Il Governo Meloni non è ancora nato ma c'è chi lo condanna, a prescindere

Il governo Meloni non è ancora nato, ma qualcuno lo ha già giudicato e condannato. In via preventiva. Troppo lenta la formazione della lista, troppo basso il livello di prestigio dei componenti, troppo poco competenti le facce in gara nel totoministri. Ammesso e non concesso che il governo Draghi fosse quello dei “migliori”, si affrettano a dipingere l’esecutivo venturo come quello dei “peggiori”. Per carità, il nuovo governo andrà criticato senza sconti, se non risponderà in fretta alle pressanti esigenze del Paese: ma perlomeno aspettiamo che nasca.

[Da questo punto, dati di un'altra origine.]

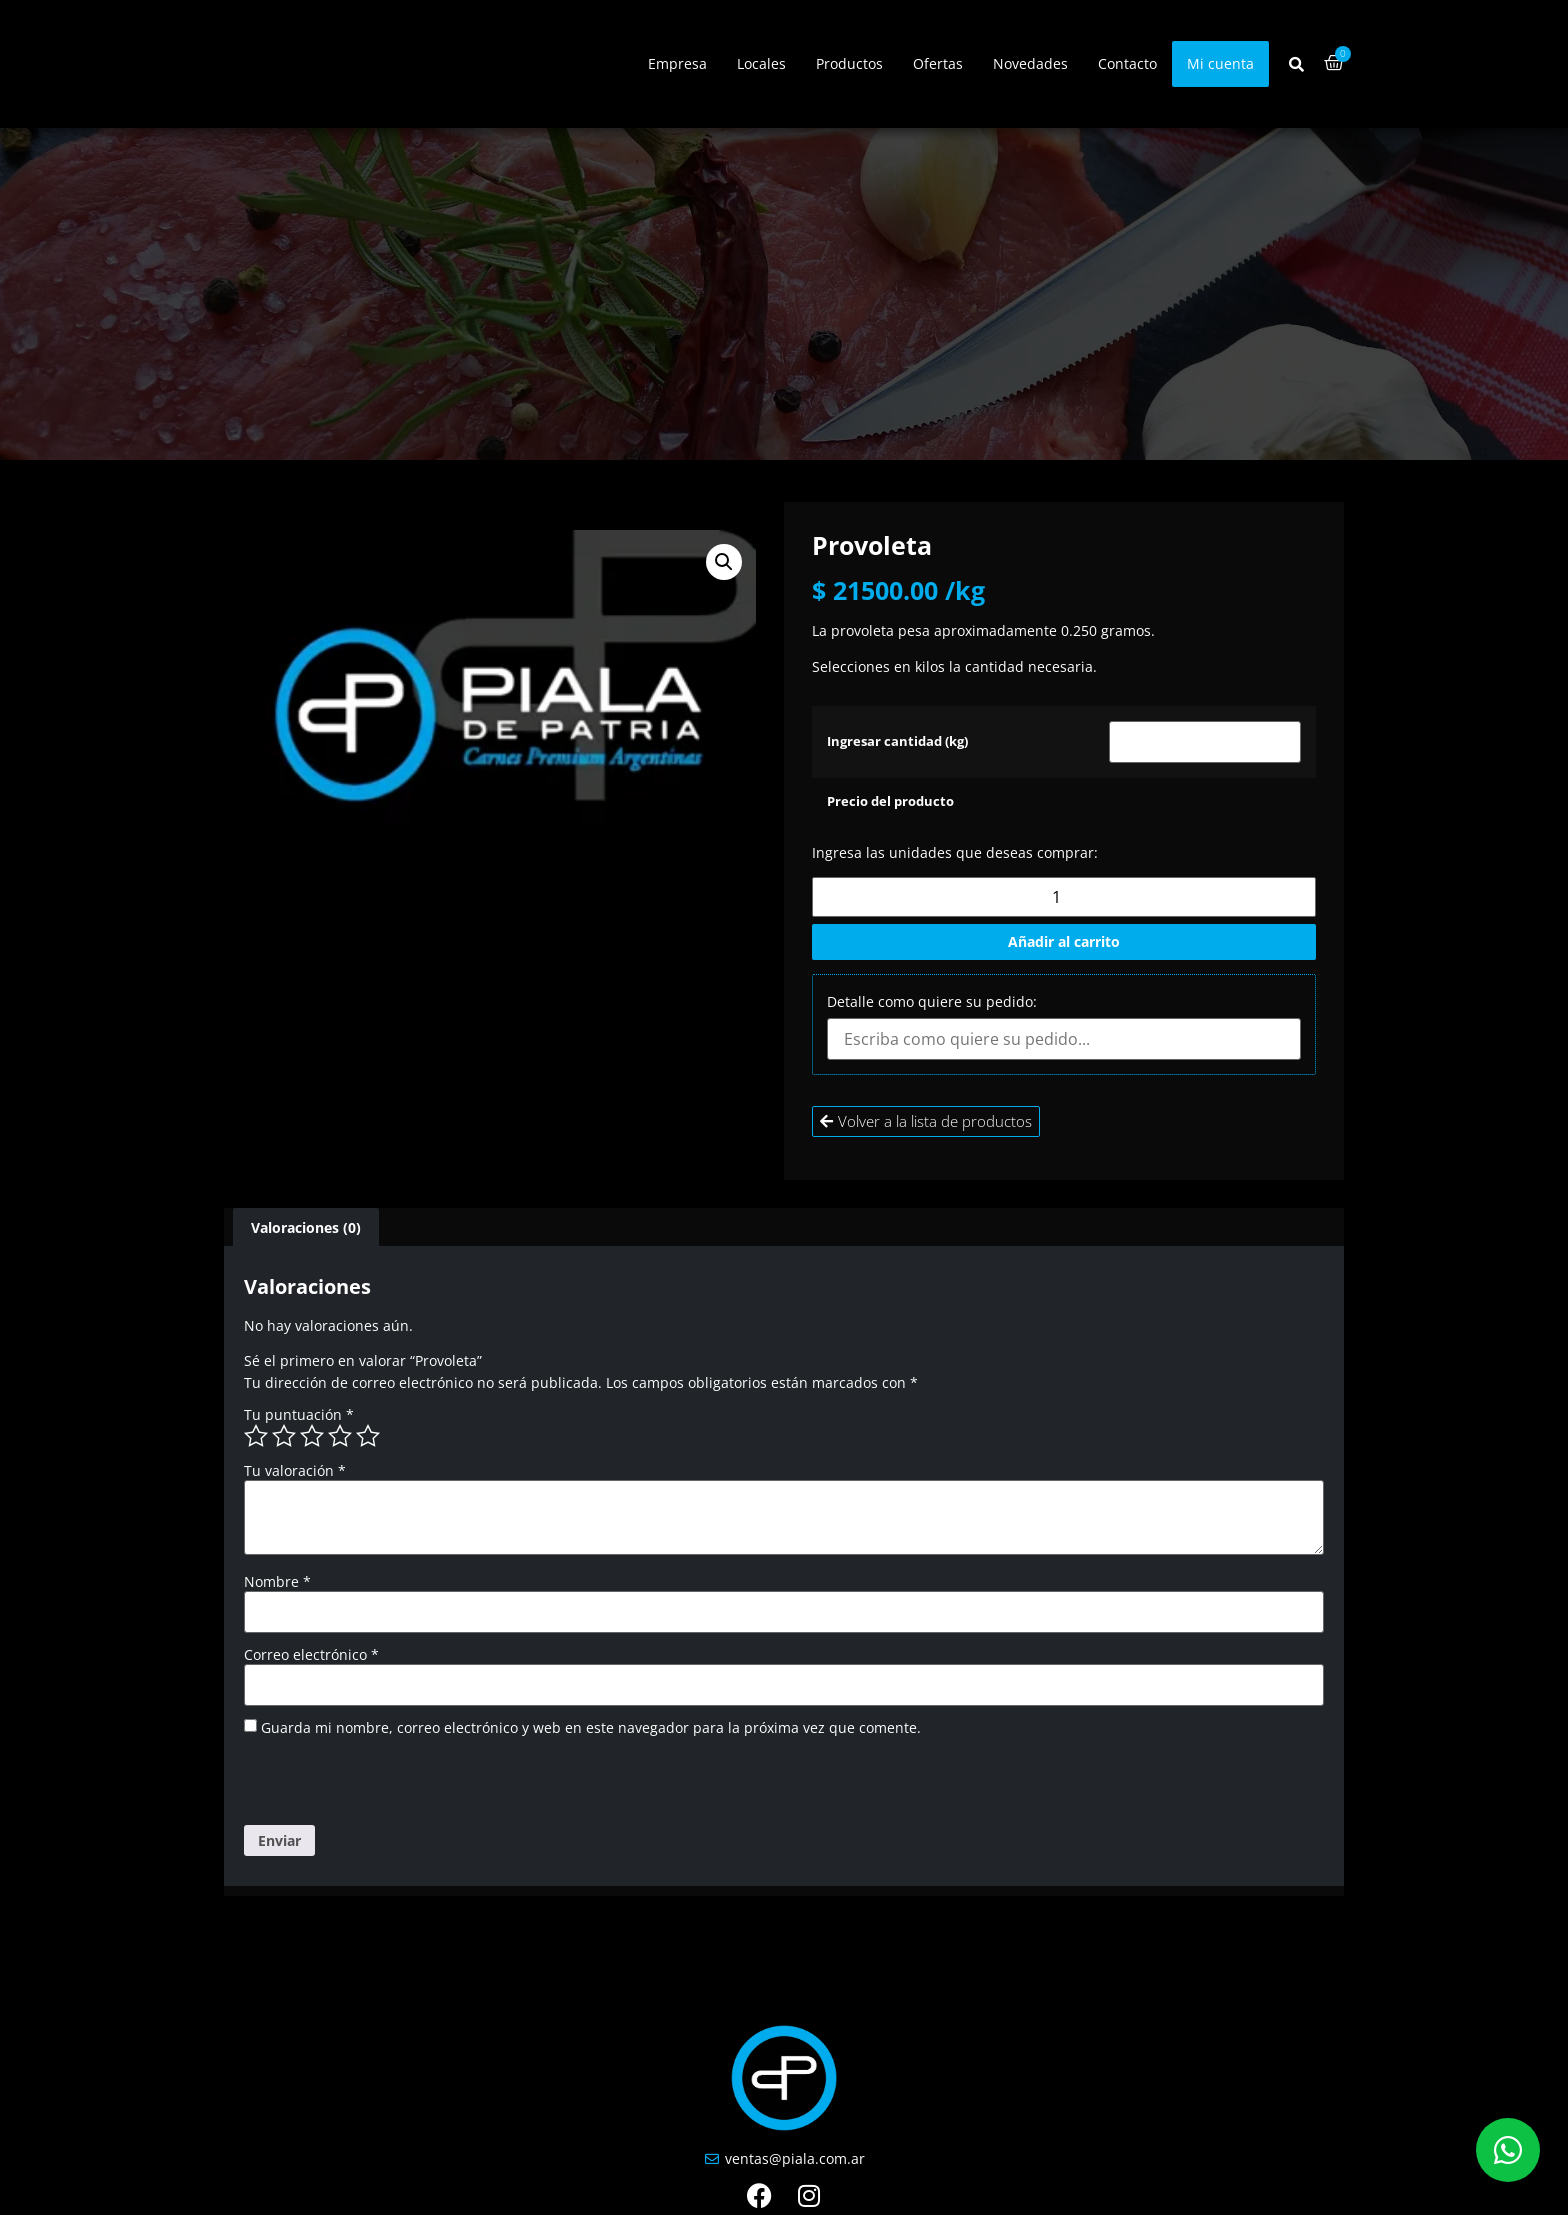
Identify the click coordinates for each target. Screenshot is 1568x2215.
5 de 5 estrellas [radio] (368, 1436)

Almeno diamogli il tempo di prendere in mano le pratiche, prima di esprimere giudizi.

La sensazione invece, è che il nuovo governo di destra sia stato per così dire commissariato, almeno culturalmente, ancor prima di aver visto la luce. E la cosa bizzarra è che gli autonominati commissari rientrano nelle file del Pd, che attualmente, fino al prossimo giuramento, sostengono il governo in carica guidato da Mario Draghi. Da questa singolare situazione di maggioranza negli atti e di opposizione a parole, il centrosinistra sforna patenti di presentabilità nei confronti di un governo che ancora non c’è. Forti del sostegno a ministri evidentemente impeccabili come Roberto Speranza e Luigi Di Maio, da sinistra mettono il naso nella lista dei papabili ancor prima che siano iniziate le consultazioni con il Quirinale. Quasi illuminati da diritto divino, i partiti usciti sconfitti dal voto pretendono di selezionare i nobiluomini dai pericolosi criminali: Casellati, La Russa, Salvini, Calderoli, questo sì, questo no, questo va bene, questo non va bene. Un esame della patente preventivo che sicuramente entrerà nel vivo nei prossimi giorni, il cui antipasto è stato costituito dalle barricate contro i nuovi presidenti di Camera e Senato, considerati non così autorevoli come un Fico o una Boldrini. Autorevole, evidentemente, è solo chi frequenta una certa parrocchia politica. Ripeto, è giusto che la maggioranza venga passata al microscopio dall’opposizione. Ma quando la maggioranza è di destra, il microscopio diventa stranamente più potente.

L’altra tendenza in atto è reclamare che il governo futuro faccia qualcosa di buono ancor prima d’aver messo piede a Palazzo Chigi. Per esempio, la notizia di queste ore è la riscoperta della povertà: lungi dall’essere stata abolita dai cinque stelle, il capodelegazione al parlamento europeo del Pd Brando Bonifei si è accorto che “5,6 milioni di italiani vivono in povertà assoluta, il nuovo governo andrà incalzato”. Poco importa che finora ci sia stato un altro governo sostenuto da (quasi) tutti i partiti, e che questa povertà sia stata minimizzata fino all’altro ieri. Oggi si sono accorti che esiste la recessione, e la colpa è del governo Meloni che vuole abolire il reddito di cittadinanza. Passano i governi, cambiano le maggioranze, ma certi complessi di superiorità sono inscalfibili. Ed è uno dei motivi principali per cui qualcuno ha perso le elezioni.